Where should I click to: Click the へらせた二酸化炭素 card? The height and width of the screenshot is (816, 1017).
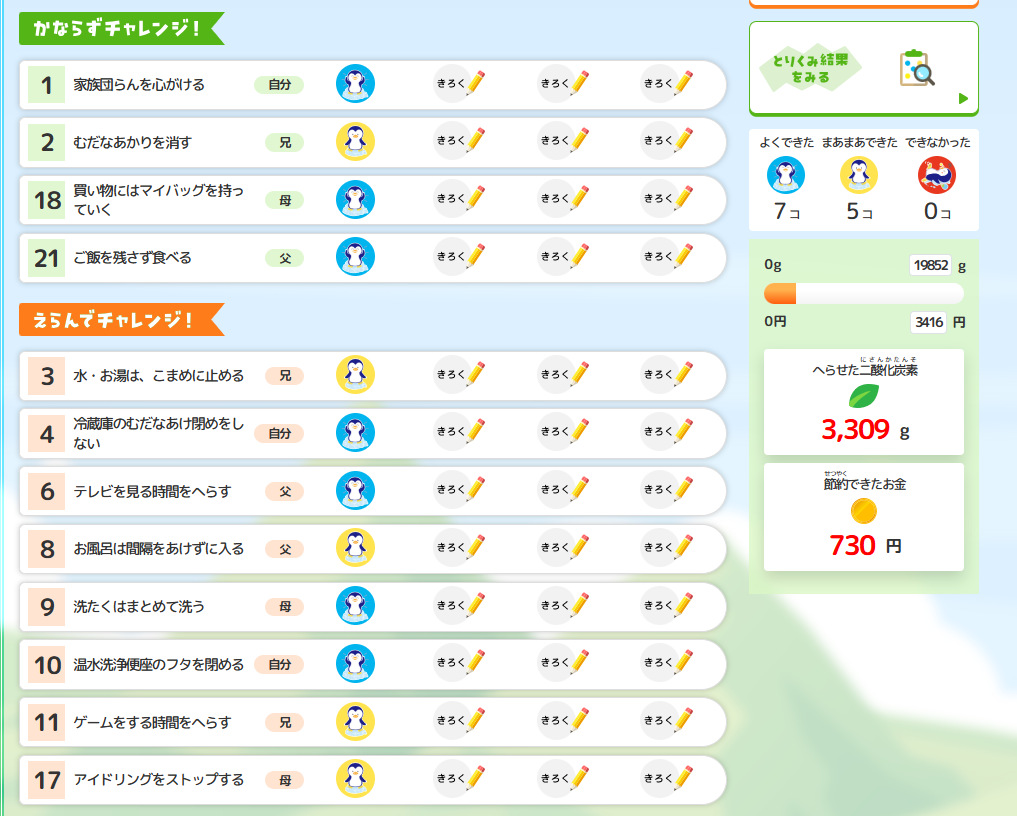click(863, 402)
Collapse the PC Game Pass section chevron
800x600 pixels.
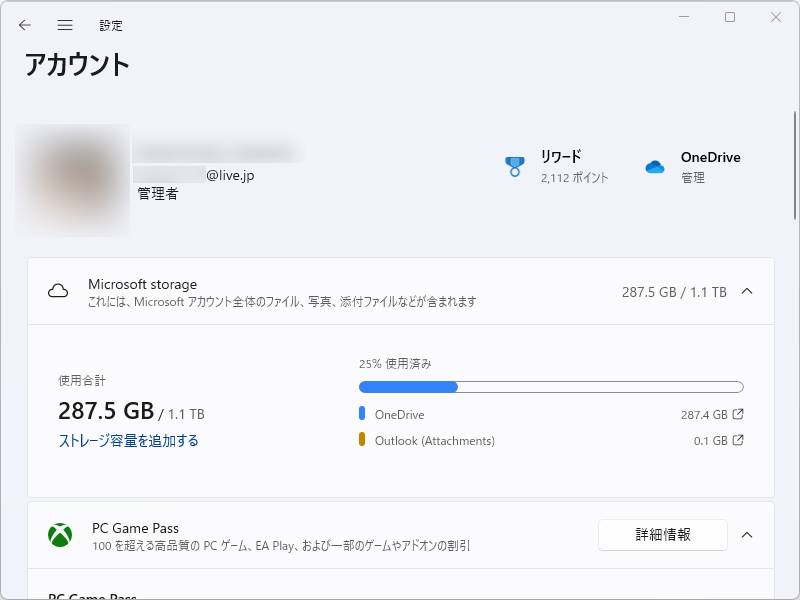pyautogui.click(x=747, y=535)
+ + +
## Work order
Please, without any pictures, print each entry exactly.

## Expected answer
Where should I click to: Click the へらせた二酸化炭素 card? The height and width of the screenshot is (816, 1017).
click(863, 402)
Collapse the PC Game Pass section chevron
800x600 pixels.
pyautogui.click(x=747, y=535)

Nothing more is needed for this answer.